== EXCERTO DO DOCUMENTO ==
•••
Comecemos pela primeira:
O Decreto-Lei n.º 322/90, de 18 de Outubro, veio dispor sobre a protecção por morte dos beneficiários abrangidos por regime de segurança social, determinando o n.º 1 do seu artigo 8.º que o direito às prestações nele mencionadas subsídio por morte e pensões de sobrevivência é extensível às pessoas que se encontrem na situação prevista no n.º 1 do artigo 2020.º do Código Civil.
Prescrevendo o Decreto Regulamentar n.º 1/94, de 18 de Janeiro, que, por imposição daquele diploma, veio regulamentar as situações de atribuição das aludidas prestações, que tem direito às mesmas a pessoa que, no momento da morte do beneficiário não casado ou separado judicialmente de pessoas e bens, vivia com ele há mais de dois anos em condições análogas às dos cônjuges, ficando a atribuição de tais prestações dependente de sentença judicial que lhes reconheça o direito a alimentos da herança do falecido nos termos do disposto no artigo 2020.º do Código Civil artigos 2.º e 3.º, n.º 1, do citado diploma legal.
•••
== ENTRADAS ==
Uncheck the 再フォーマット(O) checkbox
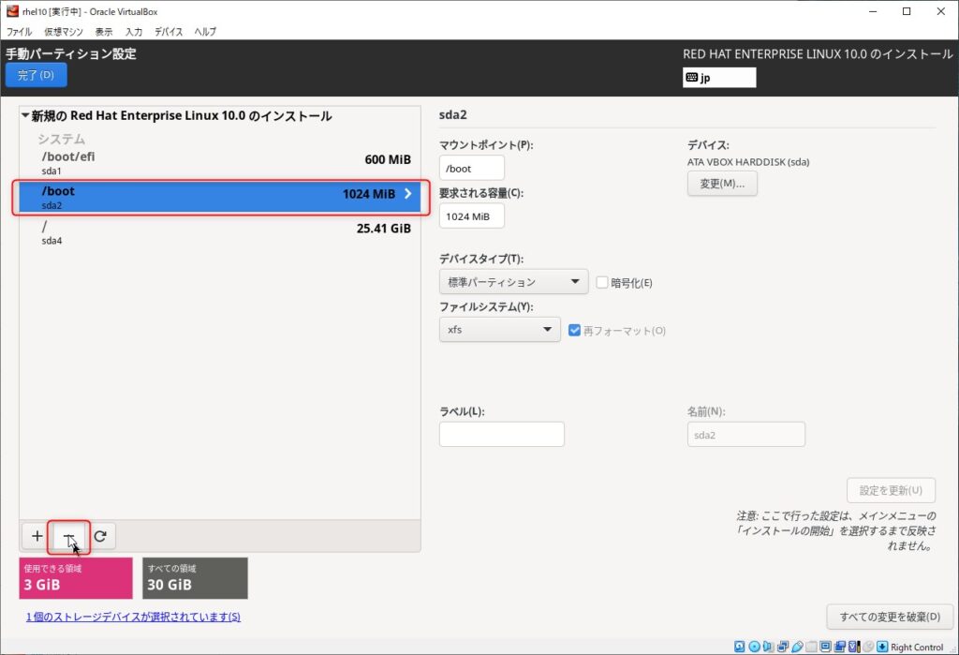575,330
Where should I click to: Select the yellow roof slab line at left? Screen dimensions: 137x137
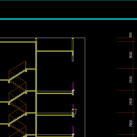pyautogui.click(x=18, y=42)
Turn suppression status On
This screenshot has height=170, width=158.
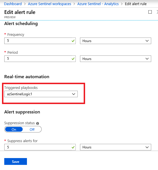click(x=14, y=129)
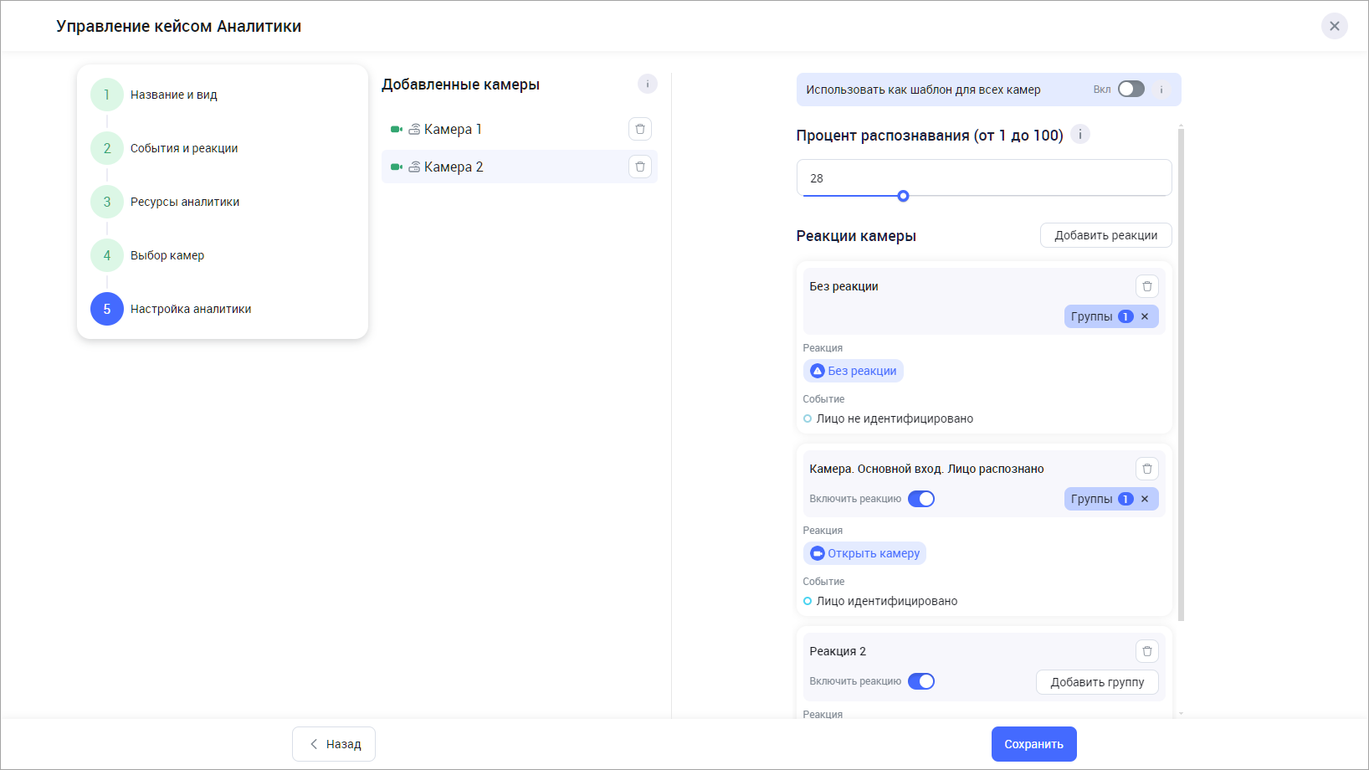Delete Камера. Основной вход reaction card
The height and width of the screenshot is (770, 1369).
[x=1147, y=469]
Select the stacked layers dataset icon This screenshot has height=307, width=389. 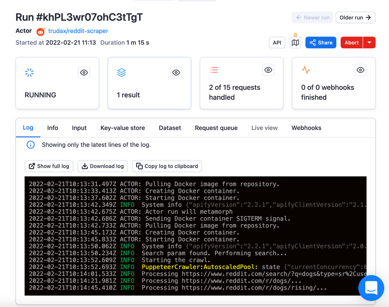(x=121, y=72)
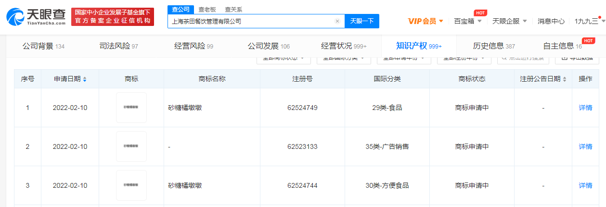Open the trademark thumbnail in row 1
The height and width of the screenshot is (207, 606).
[131, 108]
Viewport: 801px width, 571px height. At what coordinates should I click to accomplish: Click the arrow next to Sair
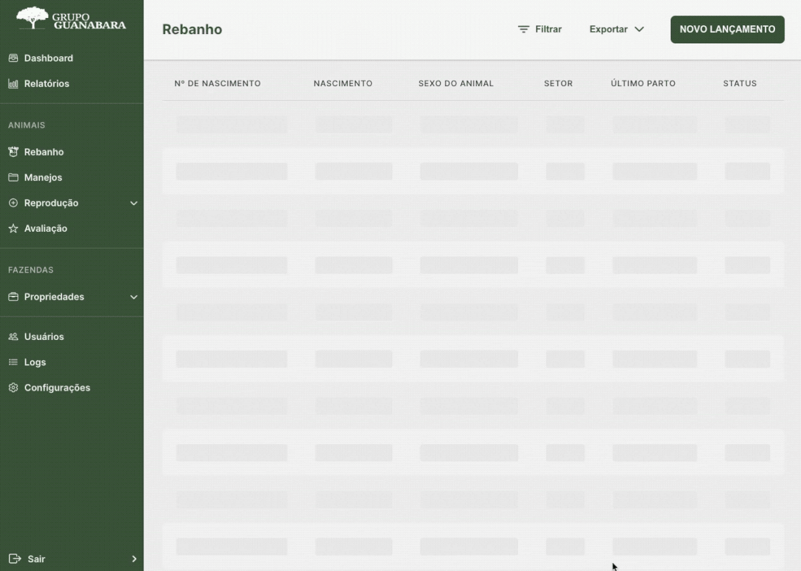(134, 559)
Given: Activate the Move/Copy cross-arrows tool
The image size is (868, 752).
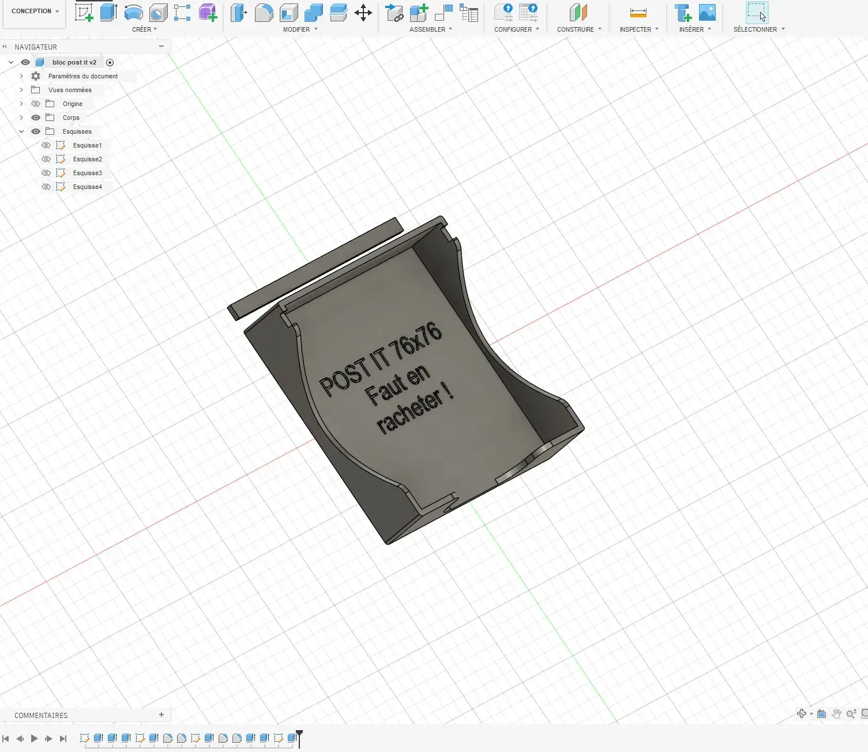Looking at the screenshot, I should click(x=363, y=13).
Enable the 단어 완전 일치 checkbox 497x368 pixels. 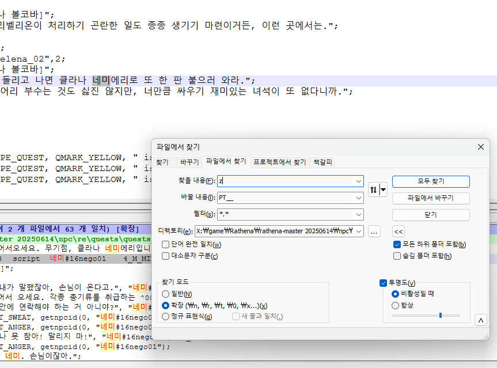[x=166, y=244]
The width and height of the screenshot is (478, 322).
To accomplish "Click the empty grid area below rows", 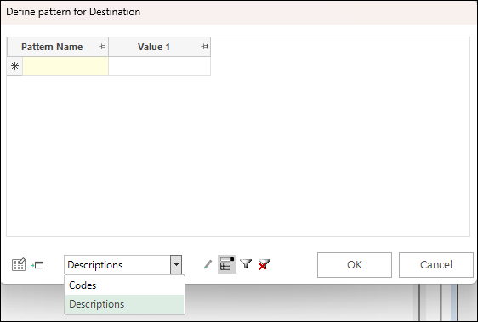I will [x=238, y=155].
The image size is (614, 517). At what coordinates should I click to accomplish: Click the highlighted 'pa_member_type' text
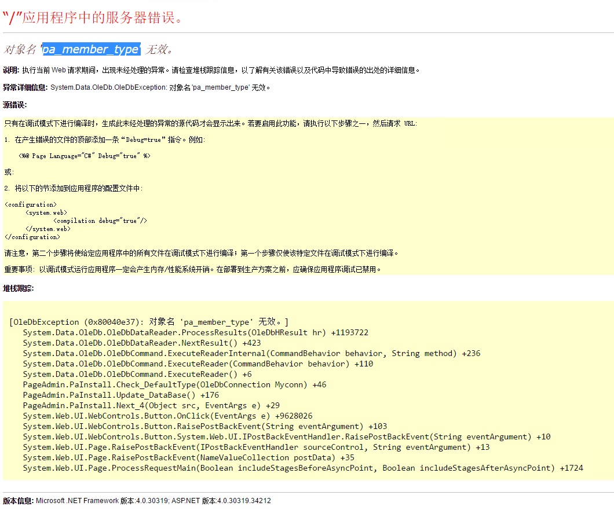point(90,49)
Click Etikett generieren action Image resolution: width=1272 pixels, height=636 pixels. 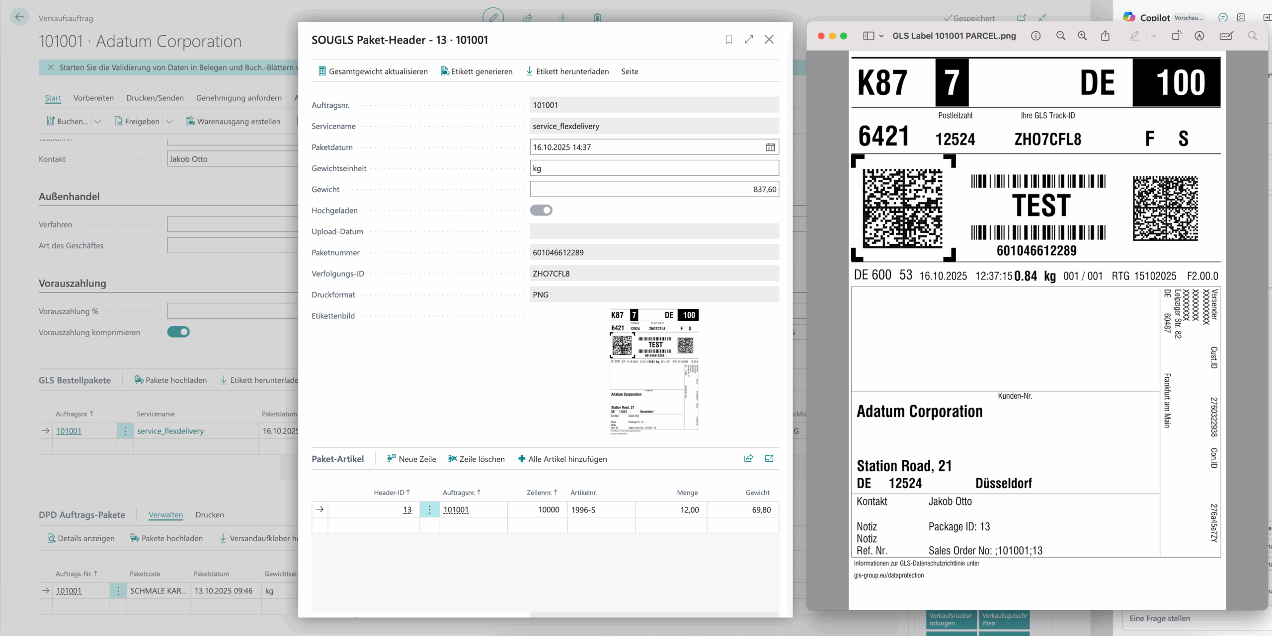[476, 71]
•••
== TAREFA 1 ==
Passe para inglês esta frase do excerto sobre a protecção por morte: «Comecemos pela primeira:».
== TAREFA 2 ==
Prolongue o excerto sobre a protecção por morte, escrevendo a partir da sua última frase.
As entradas são material à parte e não se ligam ao excerto.

== RESPOSTA 1 ==
Let us begin with the first one:

== RESPOSTA 2 ==
Assim rezando este artigo 2020.º, no seu n.º 1, na redacção que lhe foi dada pelo Decreto-Lei n.º 496/77, de 25 de Novembro, garantindo uma protecção mínima ao companheiro sobrevivo:
«Aquele que, no momento da morte de pessoa não casada ou separada judicialmente de pessoas e bens, vivia com ela há mais de dois anos em condições análogas às dos cônjuges, tem direito a exigir alimentos da herança do falecido, se os não puder obter nos termos das alíneas a) a d) do artigo 2009.º.»
Assim preceituando este artigo 2009.º, nas ditas alíneas, sobre as pessoas obrigadas a alimentos:
«1. Estão vinculados à prestação de alimentos pela ordem indicada:
a) O cônjuge ou o ex-cônjuge;
b) Os descendentes;
c) Os ascendentes;
d) Os irmãos;»
O que significa que, quando o já falado artigo 8.º atribui as questionadas prestações sociais a quem estiver nas condições do artigo 2020.º, está a condicionar o recurso a tais benefícios à alegação e prova dos requisitos que aí são mencionados.
Tendo, pois, de alegar e provar, para além de que o falecido não era casado, nem se encontrava separado de pessoas e bens, não só que com o mesmo vivia em condições análogas às dos cônjuges há mais de dois anos, mas também que está carenciado de alimentos e impossibilitado de os mesmos lhe serem prestados, quer por parte dos familiares elencados no citado artigo 2009.º, alíneas a) a d), quer pela herança do de cujus.
O mesmo resultando do preceituado na Lei n.º 7/2001, de 11 de Maio (artigos 1.º, 3.º, alínea e), e 6.º), que, revogando a Lei n.º 135/99, de 28 de Agosto, igualmente adoptou medidas de protecção da união de facto.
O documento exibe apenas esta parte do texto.